I’m trying to set up automatic API calls to external services whenever I update certain properties in my Notion database. My goal is to have the system automatically send requests to a third-party service when I modify specific field values.
For example, when I update a property from “pending” to “active”, I want this change to automatically trigger an HTTP request to my external API endpoint.
I know Notion provides integration examples like the Sendgrid email automation, but I’m struggling to understand how to implement this for custom API calls within my actual database setup rather than just running it locally.
Has anyone successfully implemented something similar? I’ve looked at their template databases but found the documentation confusing for my specific use case.
I built this exact setup about six months ago for a project management workflow. Best approach I found was Notion’s API plus a simple webhook service on Vercel or Netlify Functions. Here’s what worked: Set up a periodic check every few minutes that hits the Notion database for recent changes using the last_edited_time property.

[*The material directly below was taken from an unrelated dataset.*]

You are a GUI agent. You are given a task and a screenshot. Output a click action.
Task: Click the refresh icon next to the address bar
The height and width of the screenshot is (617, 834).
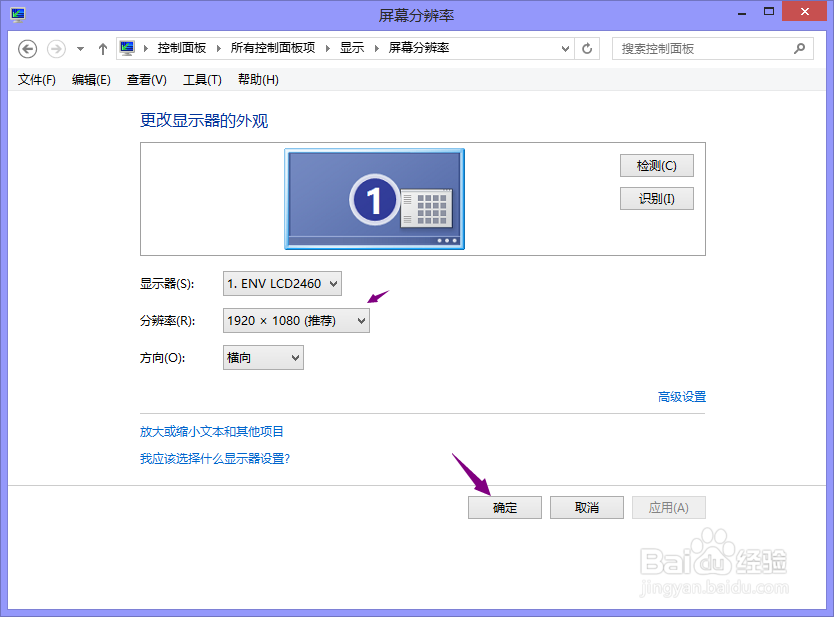point(586,47)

When it spots changes to your target fields, fire off HTTP requests to whatever external services you need. Biggest pain point was rate limits - both Notion’s and your target API’s. You’ll need solid error handling and retry logic since network calls love to fail randomly. Also store your last successful check timestamp so you don’t process the same updates twice. This gives you way more control than third-party automation tools and costs less if you’re cool with basic server-side coding.
hey alex, u should try using zapier! it connects your notion db to apis super easy. just set a trigger for updates and use a webhook to reach ur api. it’s way simpler than coding everything manually. hope that helps!
Notion webhooks would be perfect but they don’t exist yet. I built a Node.js script that runs every 30 seconds via cron job. It checks my Notion database for records where last_edited_time is newer than my last check, then compares current values against what’s in my cache file. When it spots the field changes I want, it fires the API call right away. The trick is tracking your own state since Notion won’t tell you what actually changed. I’m running this on Railway for about 5 bucks a month and it’s been bulletproof for months. Way better than slower polling solutions and you get near real-time responses.